A comunidade científica e a sociedade civil têm pleiteado, nos últimos dias, a revogação da lei que doou cerca de 8 mil m² do Espaço Ciência, que fica na divisa entre Olinda e Recife, para instalação de um centro de tecnologia. Ao JC, o especialista em direito público Antônio Ribeiro Junior explicou que é possível atender o pleito, seja por iniciativa do executivo ou do legislativo.
A lei de nº 17.940 foi aprovada em regime de urgência na Assembleia Legislativa de Pernambuco (Alepe) e sancionada em 21 de outubro sem ampla divulgação.
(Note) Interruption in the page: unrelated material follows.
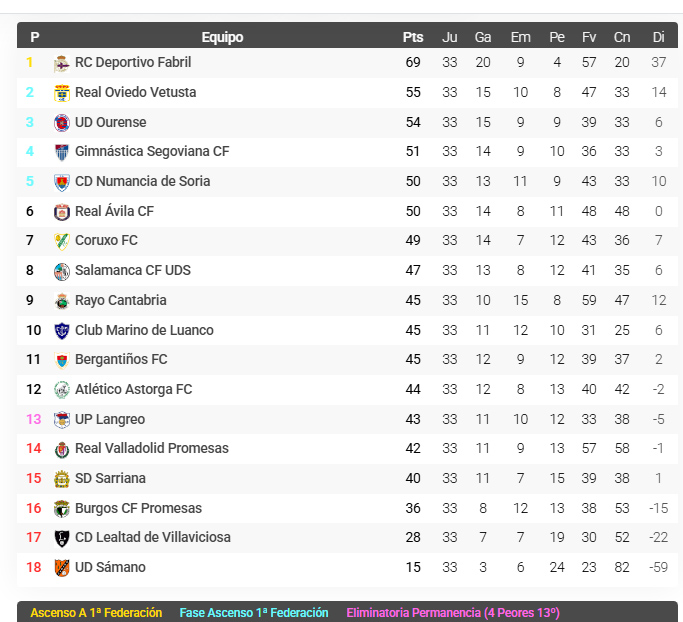The height and width of the screenshot is (622, 683).
Task: Open Club Marino de Luanco link
Action: [x=144, y=331]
A população só soube da medida após mobilização do próprio diretor do museu, Antônio Carlos Pavão, que recebeu com surpresa uma intimação para retirar os equipamentos presentes na área doada.
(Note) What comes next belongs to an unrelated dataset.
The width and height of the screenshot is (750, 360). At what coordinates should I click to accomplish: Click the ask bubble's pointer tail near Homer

Segundo Ribeiro, a Alepe pode fazer um projeto de lei alegando o desinteresse na doação, ou apenas pedindo pela revogação da lei aprovada, "ainda que não haja motivo aparente", ou que até mesmo o governo pode propor a revogação para a Alepe deliberar e aprovar ou não.
Como condição para doação, a Agência de Desenvolvimento Econômico de Pernambuco (ADEPE), sociedade de economia mista que recebeu o terreno, deve instalar um data center e a construção de um “landing station” para receber cabos submarinos. Caso isso seja descumprido, a administração pública também pode reaver o bem, de acordo com ele. Todavia, até que isso acontecesse, o Espaço Ciência já teria sido desmembrado.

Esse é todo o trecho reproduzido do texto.